Refactor menus greyed out Follow
My refactoring menus are grayed out, only showing "rename". All other features in Resharper appear to work.
Interestingly, some refactorings show up on right click of class view( But not inline method) And more oddly, if I open it in object browser, I can get "inline method" to show. Sometimes "Extract method and Introduce variable" will show on right click in source code.
In 4.5/VS2008, I routinely could right click on a method name and say "inline"
- Visual Studio 2010 RTM
- Resharper 5.0 personal full edition (C# + VB)
- Windows Server 2000
I tried this : http://stackoverflow.com/questions/1741573/how-to-repair-resharper but I couldn't install that version of MSXML, so I ran the "Update for Microsoft XML Core Services 4.0 Service Pack 3 (KB973685)"
No help there.
I also tried clearing the Resharper caches, Resetting the short cuts.
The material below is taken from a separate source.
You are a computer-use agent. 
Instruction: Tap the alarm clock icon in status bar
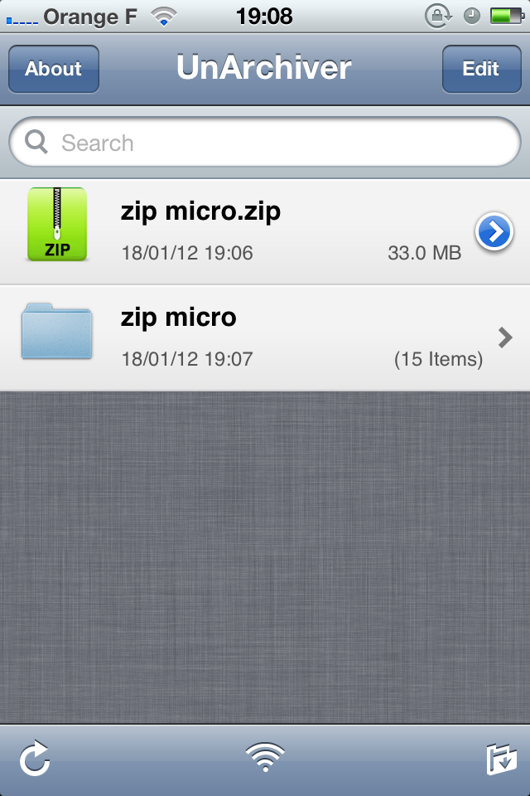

No help there.
So I uninstalled 5.0 and 4.5 and re-installed Version:5.0 Build: 1659.
Still no improvement. I'm out of ideas.
Please sign in to leave a comment.
Hello,
Does the "Refactor This" (CtrlShiftR) menu work?
—
Serge Baltic
JetBrains, Inc — http://www.jetbrains.com
“Develop with pleasure!”
It only works in the sense that "Rename" shows up, where as if I navigate to the object explorer on the same method name, I get about 14 refactoring options instead of just rename.
I have the same problem. Have you found out the fix for this?
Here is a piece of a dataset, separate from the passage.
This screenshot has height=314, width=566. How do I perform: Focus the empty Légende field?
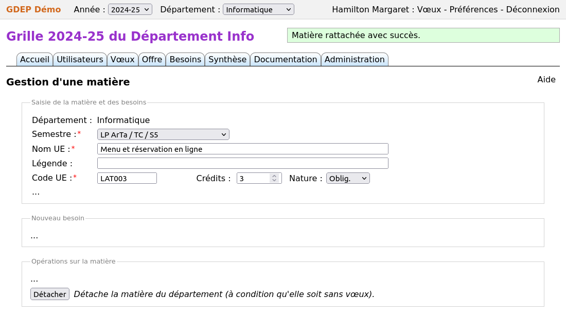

I have the same problem and Ctrl+Shift+R does bring up the Resharper dialog, but only Rename available (context is a public class)
Hello,
No, I do not have any positive idea yet.
R# refactorings should be available at three locations: main menu (ReSharper
-> Refactor), context menu (Refactor submenu), and "Refactor This" (CtrlShiftR).
As for the main menu, all of the refactoring items should always be present.
They could be greyed out if the particular refactoring is not available,
but shouldn't be hidden. Are they there?
Does "Safe Delete" (CtrlRD in VS layout) work on a public class?
—
Serge Baltic
JetBrains, Inc — http://www.jetbrains.com
“Develop with pleasure!”
Serge,
Thanks for the help and explanation. Bottom line, R# works fine, I was using it incorrectly. I did not realize that I had to have the cursor exactly on the thing that I wanted refactored without highlighting.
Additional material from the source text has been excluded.